§ Document segment:
Wednesday, 28 September 2011

Post Office story in Private Eye

UPDATE: New blog post on the 2nd Sight interim report 14 Aug 2013.

OLD POST:

I have been working with a journalist at Private Eye magazine over the past few weeks, and a piece on the Post Office Horizon system leads the investigative section "In the Back" in this fortnight's issue (No 1298 30 Sep - 13 Oct p.28).

To read the original story in full and watch the TV piece I did about it in February, click here, but if you have a chance, please buy the magazine. It's an excellent read, and the Post Office story deserves wider public attention.

If the link above expires, here is the same article copied and pasted.

COMPUTER SAYS NO...

AS Britain’s multi-billion pound public IT programmes hit the next stage in the lifecycle of botched computer projects – malfunction – alarming repercussions are being felt in the nation’s post offices. In recent years the Horizon system that 11,500 sub-postmasters are forced to use has thrown up a rash of apparent financial “shortfalls”.

These have prompted dozens of prosecutions and financial ruin for businessmen and women with previously spotless records. Fifty-five of them last week launched a “class action” against the Post Office, arguing that their troubles owe more to computer error than dishonesty.In a standard week a sub-post office performs thousands of transactions – many such as pension payments and lottery and foreign currency purchases, in cash. When the computer says the till is short, the sub-postmaster (or mistress) has to cough up the difference; and the computer is always right apparently. If the sub-postmaster or mistress can’t pay up, the Post Office’s fraud investigators swiftly descend.

No sign of any missing cash

Typical is the case of Jo Hamilton from South Warnborough in Hampshire, who one week was £2,000 down. After the helpdesk told her to press a few buttons the total doubled, and the Post Office took £4,000 off her.

When the problem kept repeating, her mistake was to claim that everything was fine so she could at least keep trading in the hope that the errors would correct themselves and she’d get her £4,000 back. Then the total hit £36,000, the auditors swooped and she was convicted for false accounting (without ever being accused of taking any money) and forced to pay the £36,000 back with the help of supportive villagers.

§ Stated goal 1:
Based on the blog post about the Post Office story, decide whether each statement agrees with it: (a) Fifty-five people launched a class action against the Post Office. (b) Jo Hamilton was accused of taking money. (c) The Horizon system is used by 11,500 sub-postmasters. For each, answer yes or no and quote the deciding words from the blog post.

§ Task input:

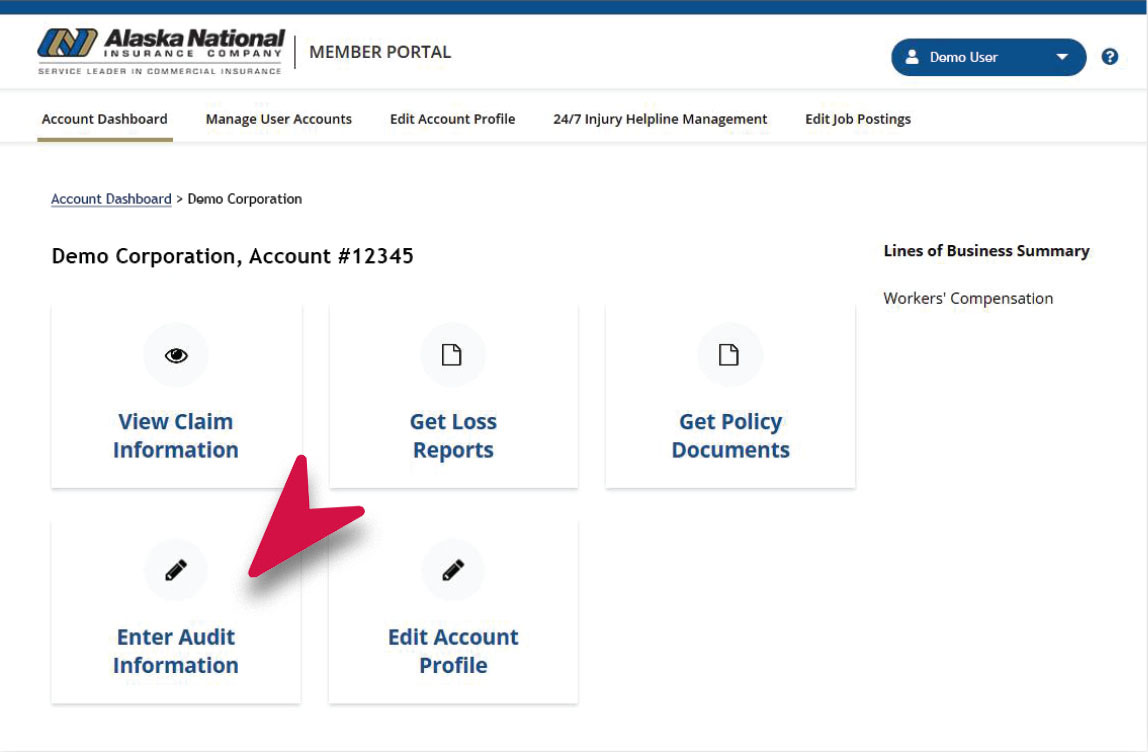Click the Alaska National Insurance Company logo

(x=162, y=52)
...
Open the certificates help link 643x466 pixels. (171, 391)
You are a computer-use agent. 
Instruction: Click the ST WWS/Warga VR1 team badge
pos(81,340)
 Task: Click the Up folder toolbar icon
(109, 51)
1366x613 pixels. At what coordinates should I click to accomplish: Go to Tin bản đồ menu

§ Stated goal 2:
Write out the entries from the line with "Click the Alaska" to the line with "(x=162, y=52)", including both of those lines. Leave the pictures out.

§ Exercise solution 1:
(a) Yes: "Fifty-five of them last week launched a “class action” against the Post Office"
(b) No: "without ever being accused of taking any money"
(c) Yes: "the Horizon system that 11,500 sub-postmasters are forced to use"

§ Exercise solution 2:
Click the Alaska National Insurance Company logo

(x=162, y=52)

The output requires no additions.